::: Приведённый текст
В Старой Руссе при мне сменились три исправника. Застал я там Н.Х. Мосолова, цыгана по типу, – сына известного Казанского полицмейстера, точного исполнителя приказаний губернатора Скарятина, отданного, в конце концов, Сенатом под суд за то, что на пожаре он приказал выпороть кого-то, кого не полагалось. По высочайшему повелению дело это было, впрочем, прекращено, но и Скарятину и, кажется, Мосолову пришлось со службы уйти. Наш Мосолов был отцом большой семьи, содержать которую было ему нелегко, и он стремился перейти в одну из столиц, что ему, как я уже говорил, и удалось. Был он несколько театрален, но его скорее любили, ибо вреда он никому не делал. Заменил его тихенький старичок Плеснев, на поколение запоздавший смертью, очень почтительный и никогда не подымавший голоса; скоро он умер и в исправники попал тогда давнишний помощник исправника И.С. Грузинов, который и пробыл в этой должности до революции. Был он без всякого образования, и службу начал урядником, но благодаря природному уму и такту, дошел до исправника. Несмотря на свой совершенно «стрюцкий» вид и на то, что внешнего авторитета у него как будто не было, он был в Старой Руссе популярен. Насколько я замечал, он был всегда хорошо осведомлен обо всем, что происходило в уезде, но никогда не раздувал зря того, что можно было якобы проглядеть, не отвечая самому за это.

Его заменил в должности помощника исправника наш становой пристав В.Н. Владыкин, большой мужчина в очках, хороший, но очень наивный человек. Пройдя младшие классы гимназии, он по бедности должен был ее бросить, работал писцом в полиции и, понемногу продвигаясь, дошел до исправника в Устюжне. Он был фанатик эсперанто, и даже меня как-то пытался привлечь в адепты этого языка. В первые дни революции он глупо погиб: ничего про нее не зная, он вернулся из уезда с какой-то комиссии на одну из железнодорожных станций, где уже образовалась небольшая революционная группа; когда Владыкин и его спутники вошли на станцию, их встретили возгласом: «Руки вверх!». Не обратив на это внимания, он сунул руку в карман за платком, чтобы протереть очки, без которых ничего не видел, но это приняли за попытку вытащить револьвер, и он был убит наповал.
::::::
::: Извлечённые сведения
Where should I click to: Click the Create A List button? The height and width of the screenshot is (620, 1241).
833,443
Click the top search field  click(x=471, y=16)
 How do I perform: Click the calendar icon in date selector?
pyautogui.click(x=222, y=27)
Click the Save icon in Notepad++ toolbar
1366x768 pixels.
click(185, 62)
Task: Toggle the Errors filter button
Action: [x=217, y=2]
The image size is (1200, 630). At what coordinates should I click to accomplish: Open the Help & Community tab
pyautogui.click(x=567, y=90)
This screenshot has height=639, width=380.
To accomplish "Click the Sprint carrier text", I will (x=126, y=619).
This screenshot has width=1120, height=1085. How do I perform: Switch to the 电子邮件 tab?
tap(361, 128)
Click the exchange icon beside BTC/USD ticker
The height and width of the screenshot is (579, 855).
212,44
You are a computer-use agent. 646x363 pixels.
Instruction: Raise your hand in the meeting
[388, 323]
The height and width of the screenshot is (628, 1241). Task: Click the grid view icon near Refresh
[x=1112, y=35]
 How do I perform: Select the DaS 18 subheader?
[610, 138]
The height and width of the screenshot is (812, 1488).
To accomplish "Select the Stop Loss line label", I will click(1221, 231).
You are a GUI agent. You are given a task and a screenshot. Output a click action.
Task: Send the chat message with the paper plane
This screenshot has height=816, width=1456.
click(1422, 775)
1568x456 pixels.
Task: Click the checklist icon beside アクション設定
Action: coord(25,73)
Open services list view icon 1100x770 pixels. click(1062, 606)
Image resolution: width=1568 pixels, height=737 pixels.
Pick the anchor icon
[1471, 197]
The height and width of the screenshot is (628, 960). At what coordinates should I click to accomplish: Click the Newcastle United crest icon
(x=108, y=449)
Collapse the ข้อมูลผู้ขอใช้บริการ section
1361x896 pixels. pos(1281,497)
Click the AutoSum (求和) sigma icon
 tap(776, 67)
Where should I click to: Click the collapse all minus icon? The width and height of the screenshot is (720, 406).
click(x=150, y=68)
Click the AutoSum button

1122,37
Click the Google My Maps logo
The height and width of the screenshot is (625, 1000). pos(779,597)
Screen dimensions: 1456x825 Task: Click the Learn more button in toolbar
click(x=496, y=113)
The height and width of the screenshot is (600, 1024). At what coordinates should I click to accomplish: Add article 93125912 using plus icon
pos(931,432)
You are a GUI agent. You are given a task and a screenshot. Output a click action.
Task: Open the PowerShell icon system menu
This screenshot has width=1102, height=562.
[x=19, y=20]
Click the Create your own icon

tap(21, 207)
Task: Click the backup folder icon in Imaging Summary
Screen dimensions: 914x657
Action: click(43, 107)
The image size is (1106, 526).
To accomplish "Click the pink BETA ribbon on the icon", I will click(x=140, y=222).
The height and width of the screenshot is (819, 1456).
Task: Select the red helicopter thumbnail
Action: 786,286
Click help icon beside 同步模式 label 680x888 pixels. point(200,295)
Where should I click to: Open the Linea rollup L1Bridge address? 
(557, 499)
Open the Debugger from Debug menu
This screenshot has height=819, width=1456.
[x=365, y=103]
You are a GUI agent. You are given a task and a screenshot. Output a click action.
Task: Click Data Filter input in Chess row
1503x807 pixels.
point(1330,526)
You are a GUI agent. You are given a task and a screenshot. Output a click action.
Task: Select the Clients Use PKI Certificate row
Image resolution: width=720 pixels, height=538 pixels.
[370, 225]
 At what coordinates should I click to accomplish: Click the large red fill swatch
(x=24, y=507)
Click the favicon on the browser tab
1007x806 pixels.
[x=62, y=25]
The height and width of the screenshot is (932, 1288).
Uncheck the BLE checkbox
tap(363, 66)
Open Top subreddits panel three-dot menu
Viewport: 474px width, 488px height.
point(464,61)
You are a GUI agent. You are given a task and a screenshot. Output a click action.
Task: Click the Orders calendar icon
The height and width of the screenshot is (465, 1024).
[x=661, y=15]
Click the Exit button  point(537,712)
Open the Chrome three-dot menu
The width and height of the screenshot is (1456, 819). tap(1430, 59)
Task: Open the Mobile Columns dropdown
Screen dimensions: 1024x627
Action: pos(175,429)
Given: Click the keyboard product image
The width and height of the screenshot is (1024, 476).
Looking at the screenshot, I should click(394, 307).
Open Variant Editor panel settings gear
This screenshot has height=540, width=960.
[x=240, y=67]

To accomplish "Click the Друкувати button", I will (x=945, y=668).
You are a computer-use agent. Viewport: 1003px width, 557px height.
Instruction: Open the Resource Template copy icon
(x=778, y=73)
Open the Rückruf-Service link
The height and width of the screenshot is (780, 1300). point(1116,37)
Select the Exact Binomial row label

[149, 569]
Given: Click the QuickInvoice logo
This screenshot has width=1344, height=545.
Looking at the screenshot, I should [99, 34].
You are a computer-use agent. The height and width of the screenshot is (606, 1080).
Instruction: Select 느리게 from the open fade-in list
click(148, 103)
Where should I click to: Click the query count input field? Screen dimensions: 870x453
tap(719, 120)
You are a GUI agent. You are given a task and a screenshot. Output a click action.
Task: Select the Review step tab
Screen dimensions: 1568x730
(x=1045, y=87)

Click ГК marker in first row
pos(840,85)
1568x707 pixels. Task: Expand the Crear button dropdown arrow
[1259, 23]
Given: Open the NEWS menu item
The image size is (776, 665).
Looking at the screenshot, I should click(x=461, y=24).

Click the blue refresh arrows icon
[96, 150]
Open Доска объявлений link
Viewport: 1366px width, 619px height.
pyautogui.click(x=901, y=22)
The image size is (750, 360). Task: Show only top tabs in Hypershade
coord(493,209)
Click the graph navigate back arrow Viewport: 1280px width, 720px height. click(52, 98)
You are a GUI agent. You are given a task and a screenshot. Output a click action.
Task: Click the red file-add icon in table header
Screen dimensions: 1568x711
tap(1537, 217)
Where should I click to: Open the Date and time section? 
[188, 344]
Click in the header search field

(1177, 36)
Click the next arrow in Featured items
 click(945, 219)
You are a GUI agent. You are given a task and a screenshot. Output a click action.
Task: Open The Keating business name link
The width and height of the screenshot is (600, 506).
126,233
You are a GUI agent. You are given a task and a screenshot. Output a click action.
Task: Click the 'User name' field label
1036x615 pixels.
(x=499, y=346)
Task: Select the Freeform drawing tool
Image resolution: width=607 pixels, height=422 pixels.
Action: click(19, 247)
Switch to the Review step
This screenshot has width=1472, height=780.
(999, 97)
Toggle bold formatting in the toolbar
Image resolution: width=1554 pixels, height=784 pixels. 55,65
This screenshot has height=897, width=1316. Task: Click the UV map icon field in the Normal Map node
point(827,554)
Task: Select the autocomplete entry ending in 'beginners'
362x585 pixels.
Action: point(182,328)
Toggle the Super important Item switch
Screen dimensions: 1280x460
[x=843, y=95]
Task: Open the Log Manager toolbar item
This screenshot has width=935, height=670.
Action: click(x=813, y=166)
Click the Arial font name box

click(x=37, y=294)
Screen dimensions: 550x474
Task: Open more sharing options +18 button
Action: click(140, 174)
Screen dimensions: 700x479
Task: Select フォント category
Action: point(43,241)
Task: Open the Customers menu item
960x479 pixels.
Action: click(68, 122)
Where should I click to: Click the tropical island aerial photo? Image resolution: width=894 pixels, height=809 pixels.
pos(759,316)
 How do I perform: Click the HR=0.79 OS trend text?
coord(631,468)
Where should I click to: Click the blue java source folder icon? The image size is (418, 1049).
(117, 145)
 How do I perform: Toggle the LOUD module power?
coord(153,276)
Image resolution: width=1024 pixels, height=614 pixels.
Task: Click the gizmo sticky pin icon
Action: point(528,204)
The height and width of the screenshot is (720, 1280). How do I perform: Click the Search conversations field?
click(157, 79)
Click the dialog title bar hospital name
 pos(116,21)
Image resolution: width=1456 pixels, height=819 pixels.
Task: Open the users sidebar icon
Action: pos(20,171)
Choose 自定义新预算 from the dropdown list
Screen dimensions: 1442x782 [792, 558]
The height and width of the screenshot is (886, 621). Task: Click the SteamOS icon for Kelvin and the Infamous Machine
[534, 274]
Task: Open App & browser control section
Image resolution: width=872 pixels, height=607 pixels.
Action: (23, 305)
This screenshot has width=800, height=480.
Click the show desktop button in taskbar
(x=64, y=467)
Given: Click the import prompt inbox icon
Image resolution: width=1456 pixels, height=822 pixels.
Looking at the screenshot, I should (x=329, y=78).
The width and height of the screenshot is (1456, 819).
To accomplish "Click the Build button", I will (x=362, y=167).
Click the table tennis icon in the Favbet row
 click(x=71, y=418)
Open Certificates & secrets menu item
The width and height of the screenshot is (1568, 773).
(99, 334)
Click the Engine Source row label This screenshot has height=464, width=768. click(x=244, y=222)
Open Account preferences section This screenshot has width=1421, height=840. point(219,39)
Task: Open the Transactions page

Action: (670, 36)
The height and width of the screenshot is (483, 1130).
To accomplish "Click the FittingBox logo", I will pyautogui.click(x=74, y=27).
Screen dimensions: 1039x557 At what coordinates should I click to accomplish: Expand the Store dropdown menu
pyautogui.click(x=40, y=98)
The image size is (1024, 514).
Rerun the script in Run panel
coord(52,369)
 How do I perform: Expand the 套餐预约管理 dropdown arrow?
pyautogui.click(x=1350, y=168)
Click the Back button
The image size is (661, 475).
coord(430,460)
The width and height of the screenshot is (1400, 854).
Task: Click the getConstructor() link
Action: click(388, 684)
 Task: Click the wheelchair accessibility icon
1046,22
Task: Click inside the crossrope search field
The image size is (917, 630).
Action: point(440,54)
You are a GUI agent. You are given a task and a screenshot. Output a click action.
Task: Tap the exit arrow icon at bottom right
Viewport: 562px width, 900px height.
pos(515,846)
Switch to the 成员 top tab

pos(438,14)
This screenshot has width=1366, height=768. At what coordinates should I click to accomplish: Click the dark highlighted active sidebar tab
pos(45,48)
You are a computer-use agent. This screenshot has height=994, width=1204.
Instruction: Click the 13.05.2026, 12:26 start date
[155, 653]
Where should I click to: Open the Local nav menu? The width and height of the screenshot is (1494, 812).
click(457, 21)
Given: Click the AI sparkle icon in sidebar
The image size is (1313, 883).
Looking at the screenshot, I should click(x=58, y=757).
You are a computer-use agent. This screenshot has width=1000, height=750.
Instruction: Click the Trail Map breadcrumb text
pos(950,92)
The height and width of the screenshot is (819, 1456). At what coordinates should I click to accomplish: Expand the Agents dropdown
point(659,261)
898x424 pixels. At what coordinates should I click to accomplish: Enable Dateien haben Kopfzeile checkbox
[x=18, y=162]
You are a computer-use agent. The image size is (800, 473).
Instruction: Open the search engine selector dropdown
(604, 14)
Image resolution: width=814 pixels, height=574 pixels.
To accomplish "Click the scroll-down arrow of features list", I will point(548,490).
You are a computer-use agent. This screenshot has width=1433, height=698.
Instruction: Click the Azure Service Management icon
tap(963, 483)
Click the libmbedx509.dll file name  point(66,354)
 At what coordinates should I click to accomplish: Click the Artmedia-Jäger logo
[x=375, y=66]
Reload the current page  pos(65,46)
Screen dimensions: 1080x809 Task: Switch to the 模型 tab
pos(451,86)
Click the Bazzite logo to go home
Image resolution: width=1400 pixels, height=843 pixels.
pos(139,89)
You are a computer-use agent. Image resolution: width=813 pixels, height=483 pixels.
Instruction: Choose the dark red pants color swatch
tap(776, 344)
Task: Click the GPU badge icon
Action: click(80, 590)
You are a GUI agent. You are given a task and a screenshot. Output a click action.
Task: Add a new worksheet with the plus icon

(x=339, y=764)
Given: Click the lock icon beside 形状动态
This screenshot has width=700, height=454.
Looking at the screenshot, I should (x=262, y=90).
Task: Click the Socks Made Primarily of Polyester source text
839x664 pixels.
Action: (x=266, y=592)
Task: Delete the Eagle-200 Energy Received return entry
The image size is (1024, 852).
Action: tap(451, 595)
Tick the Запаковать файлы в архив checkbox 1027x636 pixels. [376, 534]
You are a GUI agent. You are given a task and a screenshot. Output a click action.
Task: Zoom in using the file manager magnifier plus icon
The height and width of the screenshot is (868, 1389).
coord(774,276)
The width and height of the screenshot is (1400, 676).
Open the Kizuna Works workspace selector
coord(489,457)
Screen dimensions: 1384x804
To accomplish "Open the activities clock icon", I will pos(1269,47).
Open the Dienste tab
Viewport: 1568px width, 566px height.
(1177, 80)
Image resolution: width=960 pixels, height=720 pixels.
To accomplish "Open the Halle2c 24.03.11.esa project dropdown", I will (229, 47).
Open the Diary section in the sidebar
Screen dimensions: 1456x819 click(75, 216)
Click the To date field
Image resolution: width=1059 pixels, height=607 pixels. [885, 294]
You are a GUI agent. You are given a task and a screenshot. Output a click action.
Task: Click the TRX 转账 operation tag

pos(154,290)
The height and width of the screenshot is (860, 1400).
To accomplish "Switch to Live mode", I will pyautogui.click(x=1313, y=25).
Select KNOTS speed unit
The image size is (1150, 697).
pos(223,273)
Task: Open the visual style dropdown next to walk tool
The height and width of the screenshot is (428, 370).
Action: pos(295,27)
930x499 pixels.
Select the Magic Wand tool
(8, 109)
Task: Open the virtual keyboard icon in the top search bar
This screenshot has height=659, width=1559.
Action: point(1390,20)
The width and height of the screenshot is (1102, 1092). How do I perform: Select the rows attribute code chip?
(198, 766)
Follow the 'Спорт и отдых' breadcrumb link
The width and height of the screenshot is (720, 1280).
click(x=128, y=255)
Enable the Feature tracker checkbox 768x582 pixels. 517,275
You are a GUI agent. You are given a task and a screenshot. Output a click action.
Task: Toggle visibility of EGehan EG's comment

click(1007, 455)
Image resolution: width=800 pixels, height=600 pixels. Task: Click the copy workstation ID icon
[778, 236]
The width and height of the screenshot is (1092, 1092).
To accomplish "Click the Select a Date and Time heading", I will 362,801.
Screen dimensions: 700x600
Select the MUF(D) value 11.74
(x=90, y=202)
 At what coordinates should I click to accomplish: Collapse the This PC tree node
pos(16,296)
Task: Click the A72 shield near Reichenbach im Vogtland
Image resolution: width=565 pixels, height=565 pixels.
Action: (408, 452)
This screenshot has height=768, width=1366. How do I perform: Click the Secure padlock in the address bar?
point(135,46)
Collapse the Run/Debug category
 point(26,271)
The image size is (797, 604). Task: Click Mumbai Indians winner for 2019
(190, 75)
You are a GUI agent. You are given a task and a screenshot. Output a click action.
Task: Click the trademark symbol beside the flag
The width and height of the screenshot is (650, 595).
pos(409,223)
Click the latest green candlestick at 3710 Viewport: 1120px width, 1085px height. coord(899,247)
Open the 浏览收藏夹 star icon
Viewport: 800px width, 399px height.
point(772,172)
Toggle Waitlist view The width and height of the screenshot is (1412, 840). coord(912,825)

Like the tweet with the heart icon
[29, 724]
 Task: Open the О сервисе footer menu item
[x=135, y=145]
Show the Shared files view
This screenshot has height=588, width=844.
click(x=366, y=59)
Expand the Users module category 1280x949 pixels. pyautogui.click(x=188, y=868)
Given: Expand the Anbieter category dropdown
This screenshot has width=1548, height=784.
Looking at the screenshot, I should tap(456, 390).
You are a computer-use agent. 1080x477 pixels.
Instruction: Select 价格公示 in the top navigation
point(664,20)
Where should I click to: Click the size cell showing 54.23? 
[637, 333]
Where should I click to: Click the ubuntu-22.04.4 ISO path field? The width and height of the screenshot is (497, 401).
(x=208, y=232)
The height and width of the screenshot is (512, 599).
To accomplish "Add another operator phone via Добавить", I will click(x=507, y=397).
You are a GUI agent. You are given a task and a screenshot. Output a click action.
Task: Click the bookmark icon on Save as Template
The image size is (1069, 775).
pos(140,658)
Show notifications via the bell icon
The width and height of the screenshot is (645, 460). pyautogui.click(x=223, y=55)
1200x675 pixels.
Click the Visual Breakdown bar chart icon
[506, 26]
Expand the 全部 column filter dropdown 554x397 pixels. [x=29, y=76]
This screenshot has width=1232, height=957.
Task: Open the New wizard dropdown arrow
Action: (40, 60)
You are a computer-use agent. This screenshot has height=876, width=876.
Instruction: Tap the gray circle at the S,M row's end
::::::
**Цель задания**: Перепишите фрагмент текста об исправниках Старой Руссы, заменив «эсперанто» на «идо». Начните со слов «Его заменил в», закончите после слов «был убит наповал.».

**Результат**:
Его заменил в должности помощника исправника наш становой пристав В.Н. Владыкин, большой мужчина в очках, хороший, но очень наивный человек. Пройдя младшие классы гимназии, он по бедности должен был ее бросить, работал писцом в полиции и, понемногу продвигаясь, дошел до исправника в Устюжне. Он был фанатик идо, и даже меня как-то пытался привлечь в адепты этого языка. В первые дни революции он глупо погиб: ничего про нее не зная, он вернулся из уезда с какой-то комиссии на одну из железнодорожных станций, где уже образовалась небольшая революционная группа; когда Владыкин и его спутники вошли на станцию, их встретили возгласом: «Руки вверх!». Не обратив на это внимания, он сунул руку в карман за платком, чтобы протереть очки, без которых ничего не видел, но это приняли за попытку вытащить револьвер, и он был убит наповал.